> **READING TEXT**
[FP8][Kernel] Dynamic kv cache scaling factors computation (#11906)

Signed-off-by: Gregory Shtrasberg <Gregory.Shtrasberg@amd.com> Co-authored-by: Micah Williamson <micah.williamson@amd.com>
2025-01-23 13:04:03 -05:00
parent 6e650f56a1
commit e97f802b2d
60 changed files with 276 additions and 1365 deletions
--- a/vllm/model_executor/layers/quantization/kv_cache.py
+++ b/vllm/model_executor/layers/quantization/kv_cache.py
@@ -3,6 +3,7 @@ import torch
 from vllm.logger import init_logger
 from vllm.model_executor.layers.quantization.base_config import (
    QuantizationConfig, QuantizeMethodBase)
+from vllm.platforms import current_platform

 logger = init_logger(__name__)

@@ -40,11 +41,16 @@ class BaseKVCacheMethod(QuantizeMethodBase):
    def process_weights_after_loading(self, layer: torch.nn.Module) -> None:
        # If the kv-cache dtype is auto, we enforce the k/v_scale to be 1.0
        # regardless whether the kv-scale is available in the checkpoint.

> **TASK INSTRUCTIONS**
Continue the FP8 kv cache scaling diff from its last line.

> **DATASET**
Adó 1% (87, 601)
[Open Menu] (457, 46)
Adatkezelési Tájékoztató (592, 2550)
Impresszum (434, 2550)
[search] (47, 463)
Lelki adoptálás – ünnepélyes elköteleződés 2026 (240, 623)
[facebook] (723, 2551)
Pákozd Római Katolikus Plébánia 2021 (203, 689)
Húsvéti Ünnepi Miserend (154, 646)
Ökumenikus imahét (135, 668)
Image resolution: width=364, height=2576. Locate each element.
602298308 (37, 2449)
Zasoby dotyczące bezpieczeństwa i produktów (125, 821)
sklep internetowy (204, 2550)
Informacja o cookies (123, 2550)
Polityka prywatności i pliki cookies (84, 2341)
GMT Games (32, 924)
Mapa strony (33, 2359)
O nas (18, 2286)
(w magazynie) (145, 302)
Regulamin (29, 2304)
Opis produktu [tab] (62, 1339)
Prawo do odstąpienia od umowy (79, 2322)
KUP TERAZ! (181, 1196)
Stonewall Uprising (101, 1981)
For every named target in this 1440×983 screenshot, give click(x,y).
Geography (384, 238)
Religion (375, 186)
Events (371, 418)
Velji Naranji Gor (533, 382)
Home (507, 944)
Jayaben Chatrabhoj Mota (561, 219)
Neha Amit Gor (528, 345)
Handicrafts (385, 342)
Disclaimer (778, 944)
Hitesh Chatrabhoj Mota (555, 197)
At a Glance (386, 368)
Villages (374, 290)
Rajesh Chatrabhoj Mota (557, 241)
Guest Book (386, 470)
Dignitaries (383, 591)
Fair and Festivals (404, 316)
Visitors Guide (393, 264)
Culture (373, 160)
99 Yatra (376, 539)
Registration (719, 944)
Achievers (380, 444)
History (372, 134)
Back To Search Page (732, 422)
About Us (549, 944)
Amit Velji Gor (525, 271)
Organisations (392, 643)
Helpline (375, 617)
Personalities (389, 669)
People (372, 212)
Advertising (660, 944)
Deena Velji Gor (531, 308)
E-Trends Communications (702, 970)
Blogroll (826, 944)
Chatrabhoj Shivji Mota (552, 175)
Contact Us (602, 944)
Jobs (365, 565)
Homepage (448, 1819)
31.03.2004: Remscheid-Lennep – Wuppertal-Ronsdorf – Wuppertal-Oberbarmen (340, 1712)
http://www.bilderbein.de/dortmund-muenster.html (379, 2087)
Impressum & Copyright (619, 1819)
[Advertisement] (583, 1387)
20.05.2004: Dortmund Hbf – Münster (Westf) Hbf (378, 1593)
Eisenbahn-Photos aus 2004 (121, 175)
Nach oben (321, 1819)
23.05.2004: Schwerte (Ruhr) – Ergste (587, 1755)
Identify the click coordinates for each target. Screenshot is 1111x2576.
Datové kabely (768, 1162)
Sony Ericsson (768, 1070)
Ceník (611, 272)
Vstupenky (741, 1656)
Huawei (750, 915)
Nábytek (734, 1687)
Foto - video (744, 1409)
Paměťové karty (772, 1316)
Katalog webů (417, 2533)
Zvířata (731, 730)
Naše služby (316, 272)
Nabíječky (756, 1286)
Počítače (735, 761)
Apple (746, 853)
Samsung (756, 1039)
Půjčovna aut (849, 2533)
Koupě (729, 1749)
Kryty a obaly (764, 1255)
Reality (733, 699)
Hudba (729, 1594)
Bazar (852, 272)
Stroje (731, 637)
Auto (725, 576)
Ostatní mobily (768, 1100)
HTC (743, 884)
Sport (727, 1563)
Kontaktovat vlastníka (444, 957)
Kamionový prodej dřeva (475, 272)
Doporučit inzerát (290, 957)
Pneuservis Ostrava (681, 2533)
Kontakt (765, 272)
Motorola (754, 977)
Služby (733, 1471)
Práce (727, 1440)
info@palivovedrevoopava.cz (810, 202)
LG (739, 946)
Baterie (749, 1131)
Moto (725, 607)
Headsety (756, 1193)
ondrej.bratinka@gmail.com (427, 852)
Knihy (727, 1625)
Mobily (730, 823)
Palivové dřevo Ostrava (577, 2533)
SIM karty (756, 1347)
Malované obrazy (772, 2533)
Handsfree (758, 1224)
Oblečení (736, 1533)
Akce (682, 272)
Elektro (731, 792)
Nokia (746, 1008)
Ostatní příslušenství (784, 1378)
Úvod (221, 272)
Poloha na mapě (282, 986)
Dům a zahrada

> **EXERCISE ANSWER**
-        if layer.kv_cache_dtype != "auto":
+        # No need to process kv scales after loading if we are going to
+        # calculate them on the fly.
+        if layer.kv_cache_dtype != "auto" and not layer.calculate_kv_scales:
            if layer.k_scale > 0.0 and layer.v_scale > 0.0:
                # We prefer to use separate k_scale and v_scale if present
                k_scale = layer.k_scale.to("cpu").tolist()
                v_scale = layer.v_scale.to("cpu").tolist()
+                if current_platform.is_rocm():
+                    k_scale *= 2
+                    v_scale *= 2
            elif layer.k_scale < 0.0 and layer.v_scale < 0.0:
                # If no scales were loaded (both scales are invalid negative
                # values), use the default value of 1.0
@@ -58,6 +64,9 @@ class BaseKVCacheMethod(QuantizeMethodBase):
                scale_to_duplicate = max(layer.k_scale, layer.v_scale)
                k_scale = scale_to_duplicate.to("cpu").tolist()
                v_scale = scale_to_duplicate.to("cpu").tolist()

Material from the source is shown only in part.